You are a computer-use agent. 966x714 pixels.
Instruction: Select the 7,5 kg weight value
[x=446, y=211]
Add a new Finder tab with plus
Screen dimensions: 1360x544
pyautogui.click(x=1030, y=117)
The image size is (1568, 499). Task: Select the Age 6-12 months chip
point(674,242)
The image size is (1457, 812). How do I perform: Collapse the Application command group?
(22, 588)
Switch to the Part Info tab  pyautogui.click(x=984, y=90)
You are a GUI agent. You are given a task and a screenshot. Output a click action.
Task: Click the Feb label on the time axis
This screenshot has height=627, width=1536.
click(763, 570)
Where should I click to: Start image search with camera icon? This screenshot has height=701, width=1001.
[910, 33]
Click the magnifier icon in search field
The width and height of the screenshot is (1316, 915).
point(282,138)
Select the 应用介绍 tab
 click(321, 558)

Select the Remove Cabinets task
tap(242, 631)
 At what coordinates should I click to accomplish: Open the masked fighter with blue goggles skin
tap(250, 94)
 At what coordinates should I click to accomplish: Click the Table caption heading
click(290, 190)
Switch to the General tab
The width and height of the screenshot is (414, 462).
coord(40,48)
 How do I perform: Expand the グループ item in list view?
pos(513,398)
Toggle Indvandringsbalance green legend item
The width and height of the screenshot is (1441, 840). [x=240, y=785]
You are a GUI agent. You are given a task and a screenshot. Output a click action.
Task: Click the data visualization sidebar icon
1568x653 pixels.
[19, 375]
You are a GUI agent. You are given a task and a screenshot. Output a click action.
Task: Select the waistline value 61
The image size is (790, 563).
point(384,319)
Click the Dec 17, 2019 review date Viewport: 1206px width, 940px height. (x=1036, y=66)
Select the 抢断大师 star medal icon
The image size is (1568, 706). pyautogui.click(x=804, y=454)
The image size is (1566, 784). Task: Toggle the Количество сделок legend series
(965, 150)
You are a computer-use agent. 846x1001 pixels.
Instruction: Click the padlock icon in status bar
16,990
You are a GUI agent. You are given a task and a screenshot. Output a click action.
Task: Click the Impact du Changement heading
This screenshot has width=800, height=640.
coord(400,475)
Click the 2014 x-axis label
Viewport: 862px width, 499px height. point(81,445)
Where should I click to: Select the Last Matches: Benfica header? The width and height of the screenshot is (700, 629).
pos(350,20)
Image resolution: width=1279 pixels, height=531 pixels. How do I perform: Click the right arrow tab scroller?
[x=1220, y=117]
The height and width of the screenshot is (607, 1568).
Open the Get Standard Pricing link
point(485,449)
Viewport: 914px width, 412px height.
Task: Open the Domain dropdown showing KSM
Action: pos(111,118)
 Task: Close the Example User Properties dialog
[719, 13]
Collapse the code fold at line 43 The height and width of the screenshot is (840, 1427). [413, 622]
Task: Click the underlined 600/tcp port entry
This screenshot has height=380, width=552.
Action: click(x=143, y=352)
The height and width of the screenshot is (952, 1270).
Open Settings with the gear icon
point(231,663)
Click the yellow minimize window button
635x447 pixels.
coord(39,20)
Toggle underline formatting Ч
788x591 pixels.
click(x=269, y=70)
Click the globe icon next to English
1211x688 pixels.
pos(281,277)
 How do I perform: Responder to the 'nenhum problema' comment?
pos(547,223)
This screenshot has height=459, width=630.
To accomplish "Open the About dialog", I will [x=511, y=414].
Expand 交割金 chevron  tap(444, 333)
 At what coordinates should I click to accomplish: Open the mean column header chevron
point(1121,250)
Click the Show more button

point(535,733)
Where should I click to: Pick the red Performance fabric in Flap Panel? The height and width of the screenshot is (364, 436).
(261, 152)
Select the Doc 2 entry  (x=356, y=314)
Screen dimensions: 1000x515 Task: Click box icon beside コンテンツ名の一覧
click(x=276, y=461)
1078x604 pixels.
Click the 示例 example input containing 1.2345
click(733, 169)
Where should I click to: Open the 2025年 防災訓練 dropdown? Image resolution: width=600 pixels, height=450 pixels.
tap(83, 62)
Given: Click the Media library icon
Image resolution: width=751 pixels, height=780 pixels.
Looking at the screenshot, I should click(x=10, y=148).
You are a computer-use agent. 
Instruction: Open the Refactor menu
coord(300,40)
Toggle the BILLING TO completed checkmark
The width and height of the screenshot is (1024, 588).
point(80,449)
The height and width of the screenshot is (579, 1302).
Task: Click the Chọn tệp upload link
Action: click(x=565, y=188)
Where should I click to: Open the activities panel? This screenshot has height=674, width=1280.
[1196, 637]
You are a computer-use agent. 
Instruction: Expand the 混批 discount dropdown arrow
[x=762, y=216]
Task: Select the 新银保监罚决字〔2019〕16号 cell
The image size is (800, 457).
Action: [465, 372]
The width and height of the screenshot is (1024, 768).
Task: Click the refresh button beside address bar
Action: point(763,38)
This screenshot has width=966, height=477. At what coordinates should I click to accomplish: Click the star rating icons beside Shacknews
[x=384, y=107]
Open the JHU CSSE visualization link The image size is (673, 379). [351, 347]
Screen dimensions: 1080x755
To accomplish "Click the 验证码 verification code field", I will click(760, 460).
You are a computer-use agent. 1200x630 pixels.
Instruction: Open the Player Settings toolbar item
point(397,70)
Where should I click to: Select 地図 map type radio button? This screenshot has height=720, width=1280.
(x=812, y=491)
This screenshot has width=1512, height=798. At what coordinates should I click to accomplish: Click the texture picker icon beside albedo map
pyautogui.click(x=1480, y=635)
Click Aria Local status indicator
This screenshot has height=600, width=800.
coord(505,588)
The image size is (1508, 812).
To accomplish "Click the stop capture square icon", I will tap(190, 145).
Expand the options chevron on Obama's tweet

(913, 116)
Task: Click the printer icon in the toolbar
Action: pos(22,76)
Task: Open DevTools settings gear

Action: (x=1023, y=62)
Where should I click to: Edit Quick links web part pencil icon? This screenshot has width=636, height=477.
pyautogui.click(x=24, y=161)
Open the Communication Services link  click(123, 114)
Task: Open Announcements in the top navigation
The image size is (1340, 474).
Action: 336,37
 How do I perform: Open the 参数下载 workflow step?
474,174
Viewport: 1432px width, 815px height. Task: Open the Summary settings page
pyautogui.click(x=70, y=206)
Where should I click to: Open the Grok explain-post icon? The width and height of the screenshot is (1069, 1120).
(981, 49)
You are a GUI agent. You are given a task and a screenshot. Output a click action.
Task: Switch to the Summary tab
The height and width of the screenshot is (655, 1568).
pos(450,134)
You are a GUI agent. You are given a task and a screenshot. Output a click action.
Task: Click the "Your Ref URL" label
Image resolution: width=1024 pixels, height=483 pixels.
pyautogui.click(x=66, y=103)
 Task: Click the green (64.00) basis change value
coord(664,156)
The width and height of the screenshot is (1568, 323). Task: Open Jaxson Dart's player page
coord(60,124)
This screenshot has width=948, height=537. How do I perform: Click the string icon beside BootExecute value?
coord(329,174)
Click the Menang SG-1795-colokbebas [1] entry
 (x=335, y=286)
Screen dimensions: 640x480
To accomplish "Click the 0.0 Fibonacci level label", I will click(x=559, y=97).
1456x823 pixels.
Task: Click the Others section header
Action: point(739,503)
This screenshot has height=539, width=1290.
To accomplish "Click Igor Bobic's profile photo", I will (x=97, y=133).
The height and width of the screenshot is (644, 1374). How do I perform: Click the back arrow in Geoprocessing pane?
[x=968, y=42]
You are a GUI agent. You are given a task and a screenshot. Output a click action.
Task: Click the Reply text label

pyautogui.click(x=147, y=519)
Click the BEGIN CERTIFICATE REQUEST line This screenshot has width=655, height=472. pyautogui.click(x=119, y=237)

━━━━━━━━━━━━━━━━

- **TASK OBJECTIVE**
List every line from the entries above in which "computer" appears.

- **ANSWER**
You are a computer-use agent. 966x714 pixels.
You are a computer-use agent. 846x1001 pixels.
You are a computer-use agent. 
You are a computer-use agent. 
You are a computer-use agent. 1200x630 pixels.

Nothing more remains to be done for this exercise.